1978 yılında Ordu Belediyesi Karadeniz Tiyatrosu Deneme Sahnesi'nde tiyatroya başladı. 1983 yılında Karadeniz Bölgesi tiyatro festivalinde Cevat Fehmi Başkut’un Ölen Hangisi adlı oyunuyla en iyi erkek oyuncu ödülünü aldı.

Üniversite yıllarında tiyatro çalışmalarına devam etti. 1985 yılında Dokuz Eylül Üniversitesi Tiyatro kolunu kurdu. 1987 yılında Hasret Sahnesi bünyesine girerek burada profesyonel oldu.
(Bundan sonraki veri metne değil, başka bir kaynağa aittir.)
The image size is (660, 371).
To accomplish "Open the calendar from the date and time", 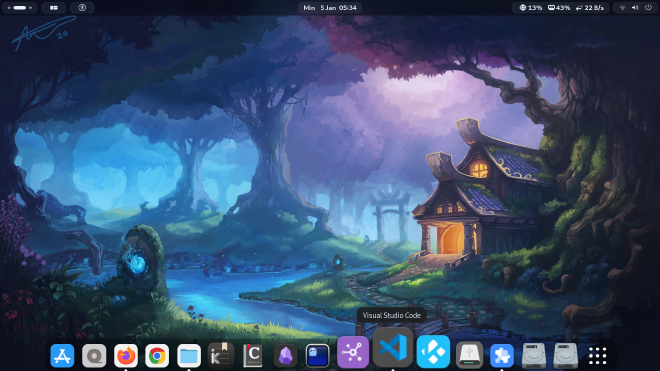I will coord(330,8).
Bu ekip bünyesinde “Yusuf Yüzlüler” isimli oyunu yönetip oynadı. 1992 yılında Kültür Bakanlığı bünyesinde “Bir Ben Vardır Bende Benden İçeri” isimli tek kişilik oyunu yönetip oynadı. 1996’da “Medeniyetinizden İstifa Ediyorum” isimli oyunu yönetip oynadı. Yenilmez 1996 yılında İstanbul Büyükşehir Belediyesi Gösteri Sanatları Merkezinde Genel Sanat Yönetmen Yardımcılığı görevine yürüttü.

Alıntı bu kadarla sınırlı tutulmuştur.